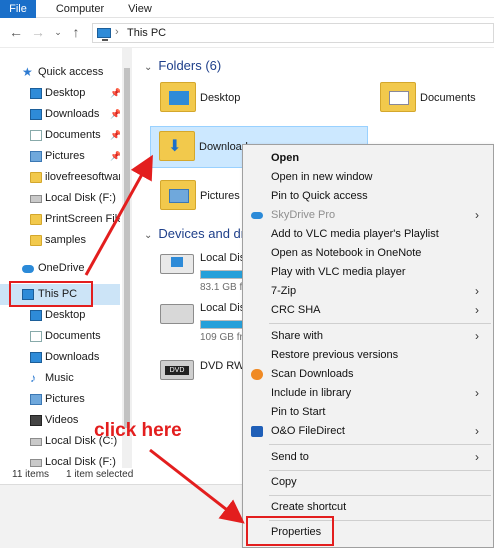 This screenshot has width=494, height=548. I want to click on folders-group-header: ⌄ Folders (6), so click(182, 66).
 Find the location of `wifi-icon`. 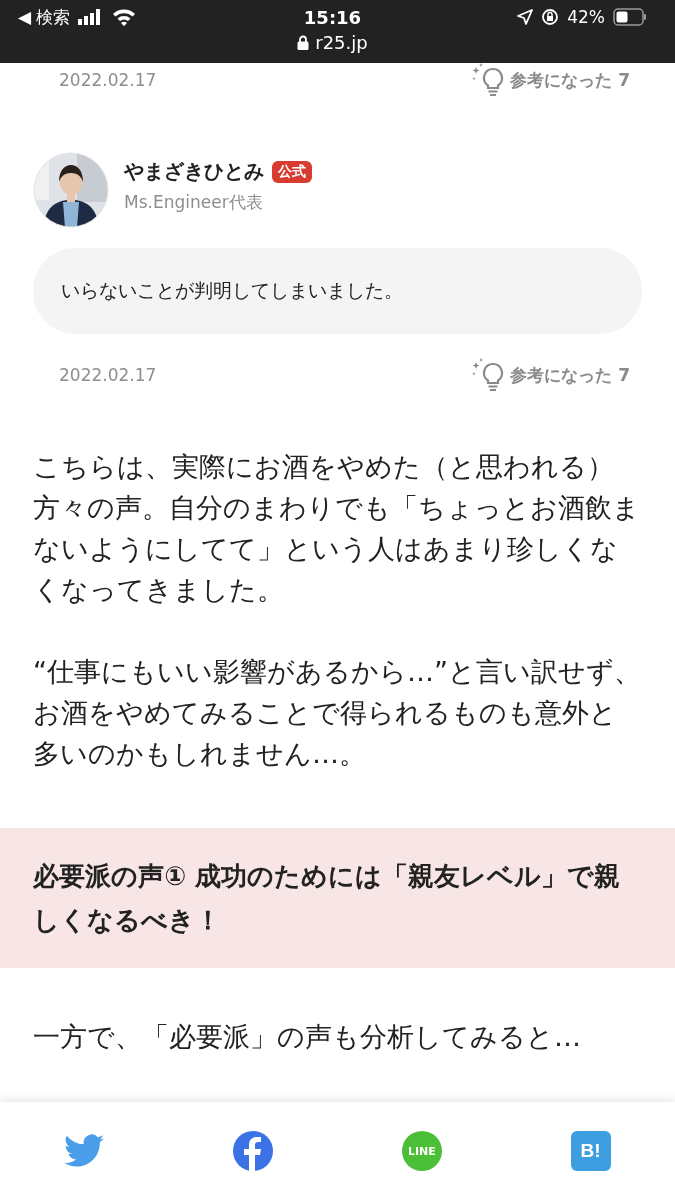

wifi-icon is located at coordinates (124, 17).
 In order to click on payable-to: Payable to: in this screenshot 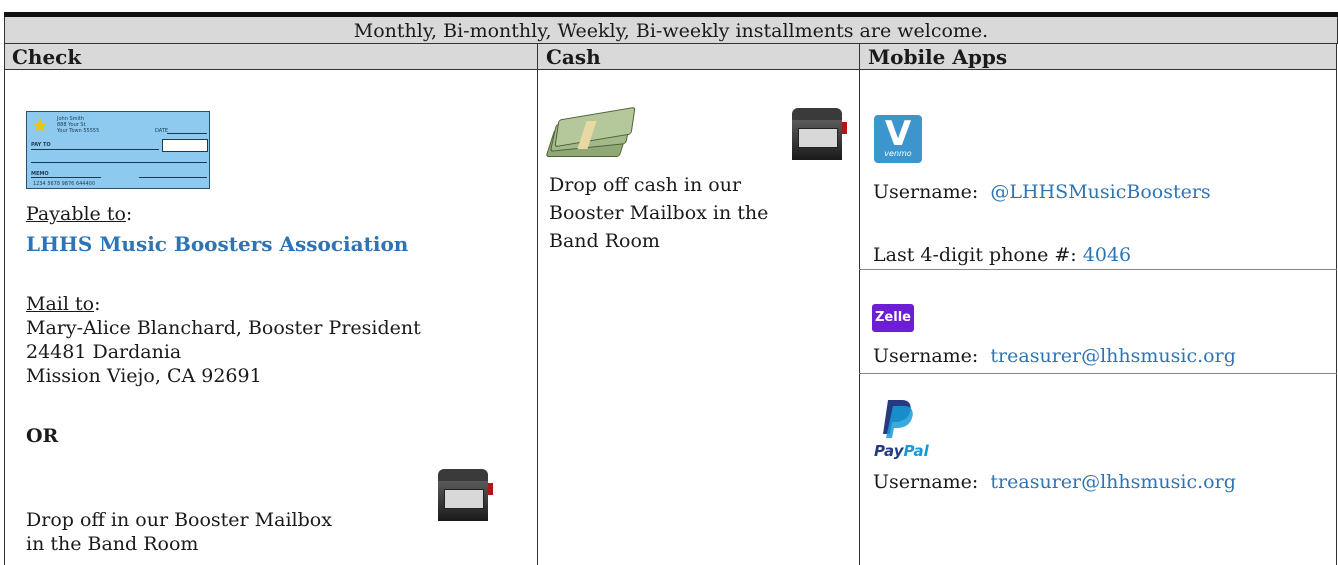, I will do `click(79, 214)`.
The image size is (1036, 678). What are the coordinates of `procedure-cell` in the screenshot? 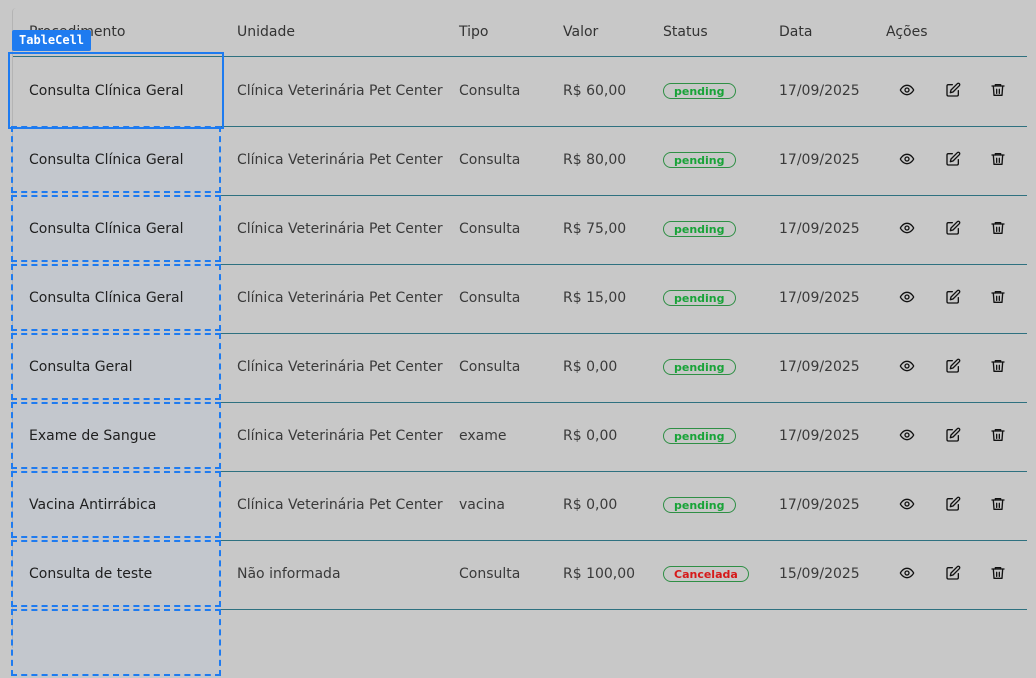 It's located at (117, 644).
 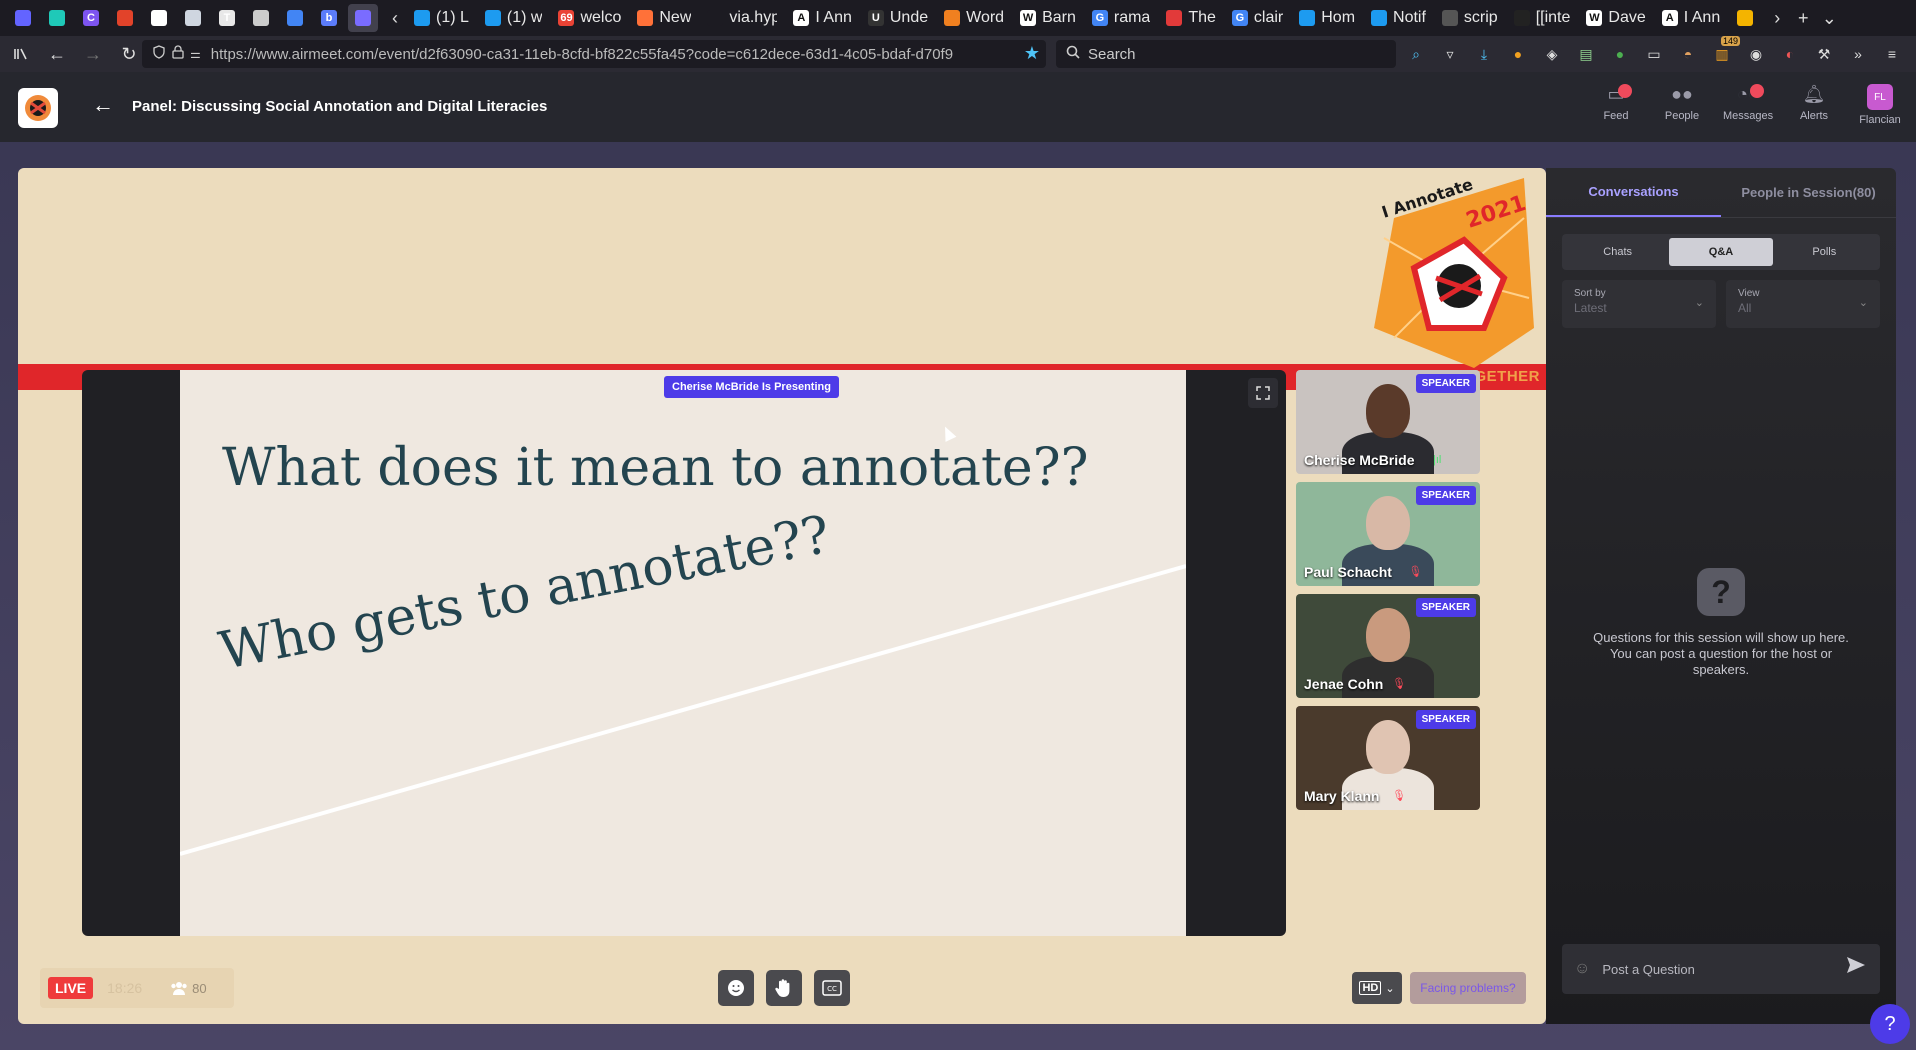 What do you see at coordinates (1634, 192) in the screenshot?
I see `tab-conversations: Conversations` at bounding box center [1634, 192].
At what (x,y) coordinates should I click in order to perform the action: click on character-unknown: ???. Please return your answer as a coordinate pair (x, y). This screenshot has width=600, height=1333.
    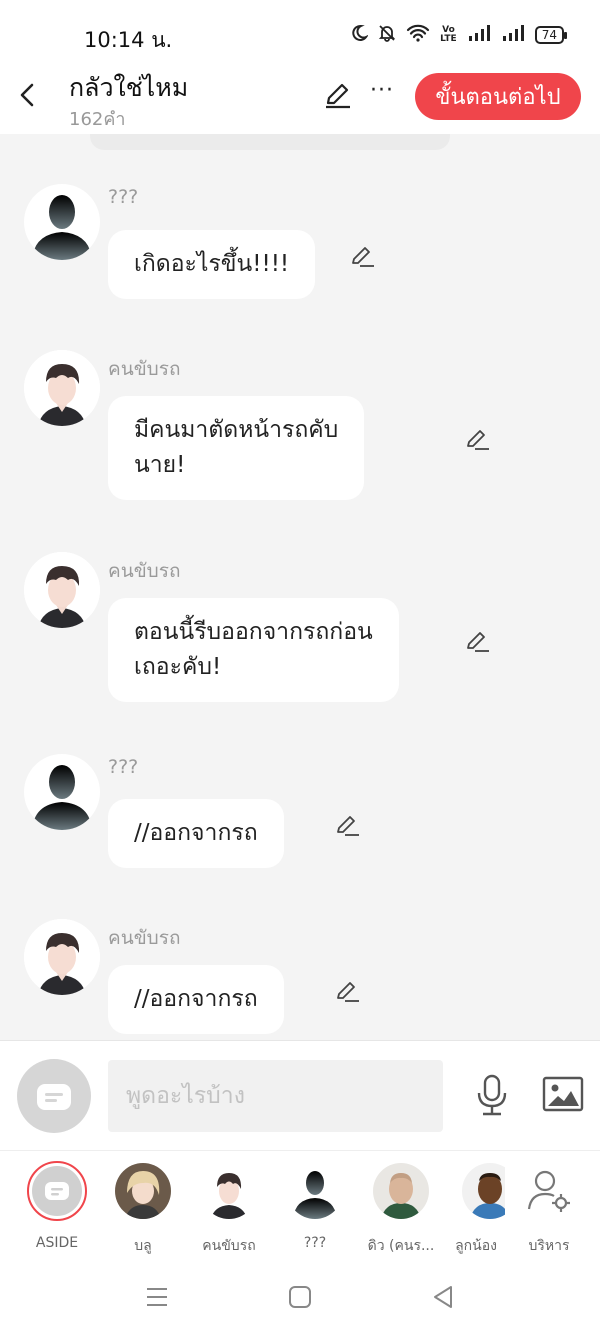
    Looking at the image, I should click on (315, 1207).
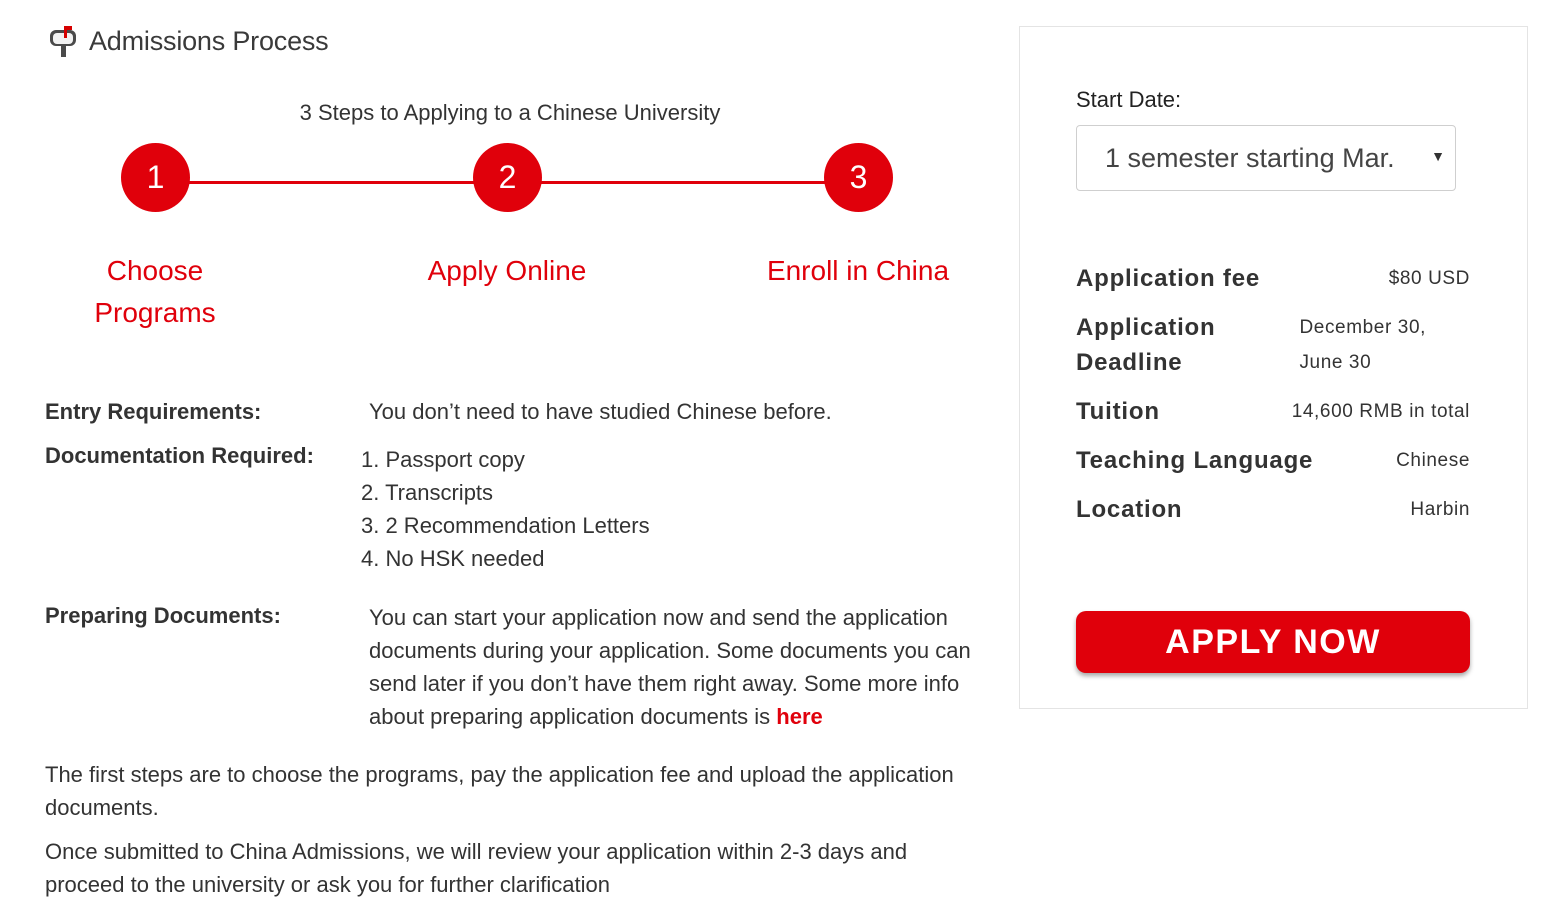  I want to click on entry-requirements-label: Entry Requirements:, so click(154, 412).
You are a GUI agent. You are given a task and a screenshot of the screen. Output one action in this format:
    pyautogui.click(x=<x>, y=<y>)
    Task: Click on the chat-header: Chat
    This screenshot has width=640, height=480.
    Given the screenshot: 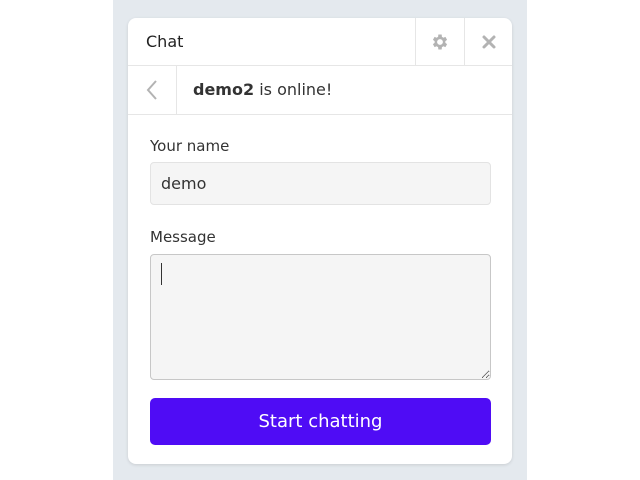 What is the action you would take?
    pyautogui.click(x=320, y=42)
    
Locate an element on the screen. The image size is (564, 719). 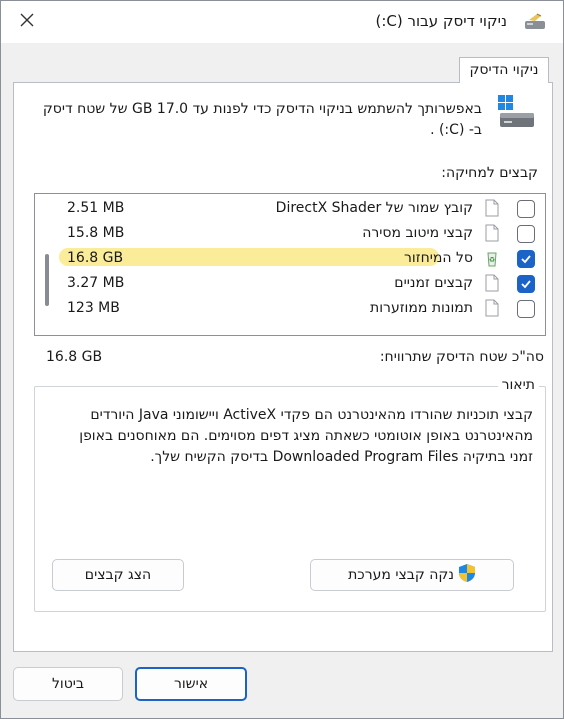
description-legend: תיאור is located at coordinates (518, 385).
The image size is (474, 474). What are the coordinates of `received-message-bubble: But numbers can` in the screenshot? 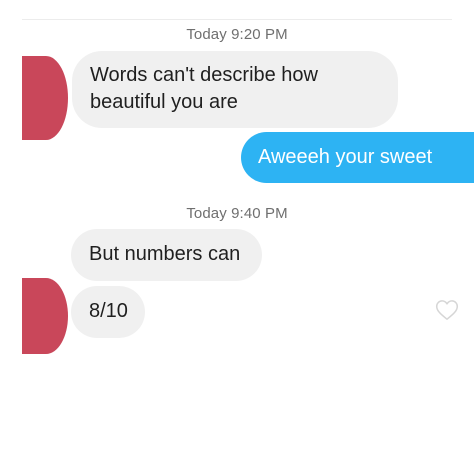 It's located at (166, 255).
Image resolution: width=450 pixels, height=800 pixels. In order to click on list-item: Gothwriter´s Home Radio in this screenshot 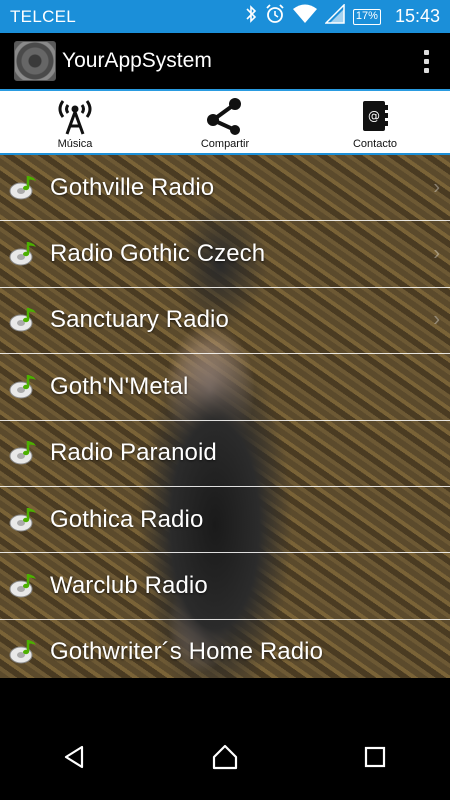, I will do `click(225, 649)`.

--

### PROBLEM
Extract, without alteration, the lines of the records running from the line containing "At what (x,y)" through the line containing "I want to click on entry-requirements-label: Entry", both of those lines included. Omit the pictures from your answer.

### SOLUTION FOR THIS TASK
At what (x,y) coordinates should I click in order to perform the action: click on character-unknown: ???. Please return your answer as a coordinate pair (x, y). This screenshot has width=600, height=1333.
    Looking at the image, I should click on (315, 1207).
  I want to click on entry-requirements-label: Entry Requirements:, so click(154, 412).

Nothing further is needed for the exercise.